| Available records |
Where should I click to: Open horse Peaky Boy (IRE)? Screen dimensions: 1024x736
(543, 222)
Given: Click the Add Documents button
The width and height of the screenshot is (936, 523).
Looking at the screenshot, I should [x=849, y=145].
--
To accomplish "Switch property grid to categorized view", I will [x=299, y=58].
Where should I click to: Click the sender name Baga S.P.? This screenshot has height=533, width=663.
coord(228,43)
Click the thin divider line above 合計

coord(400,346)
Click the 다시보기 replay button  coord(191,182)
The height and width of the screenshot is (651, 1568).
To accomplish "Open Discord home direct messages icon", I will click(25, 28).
--
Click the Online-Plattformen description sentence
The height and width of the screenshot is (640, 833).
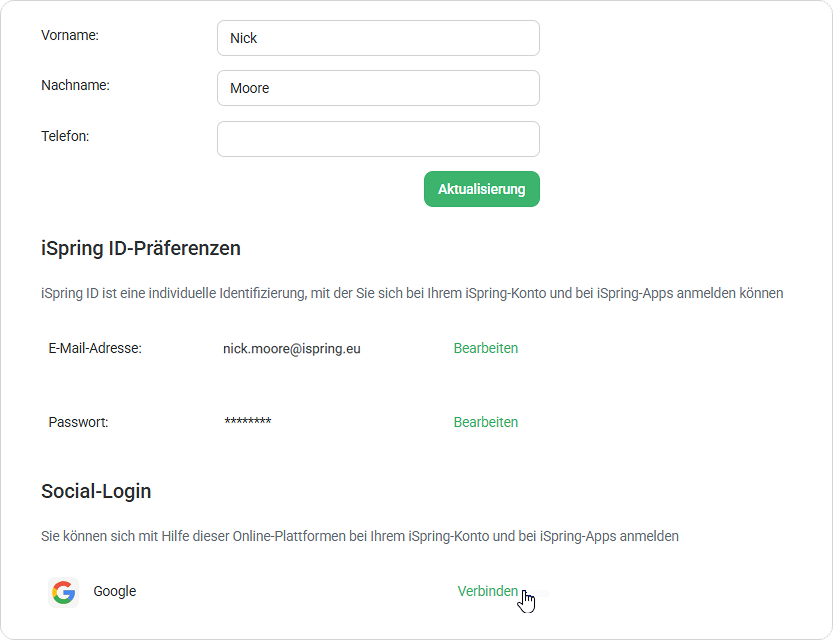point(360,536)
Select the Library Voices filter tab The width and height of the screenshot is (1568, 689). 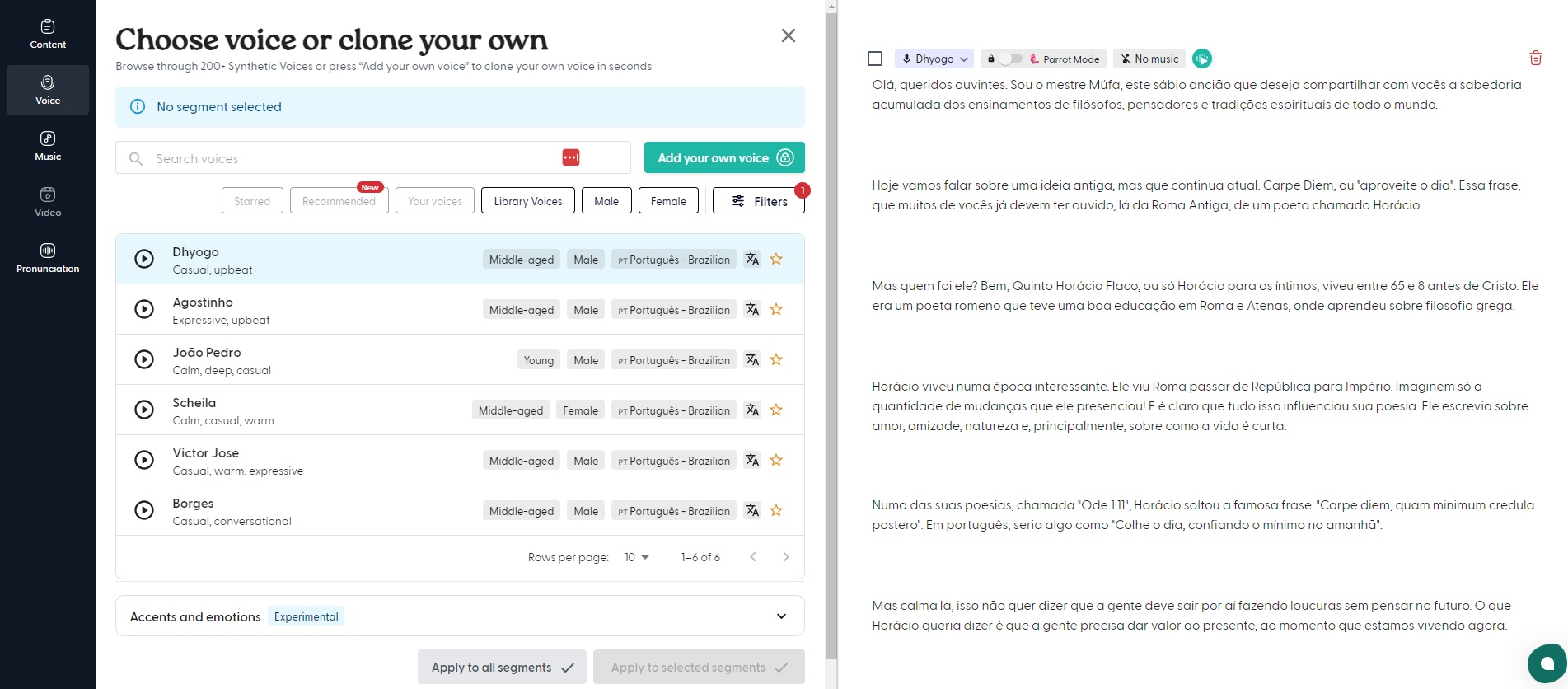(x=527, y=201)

| The exercise |
Arrange the material from the line containing "will [x=299, y=58]." to the line containing "Click the 다시보기" as a Markdown table with the columns Row and Line, omitting blank lines.

| Answer to the exercise |
| Row | Line |
|---|---|
| 1 | To accomplish "Switch property grid to categorized view", I will [x=299, y=58]. |
| 2 | Where should I click to: Click the sender name Baga S.P.? This screenshot has height=533, width=663. |
| 3 | coord(228,43) |
| 4 | Click the thin divider line above 合計 |
| 5 | coord(400,346) |
| 6 | Click the 다시보기 replay button  coord(191,182) |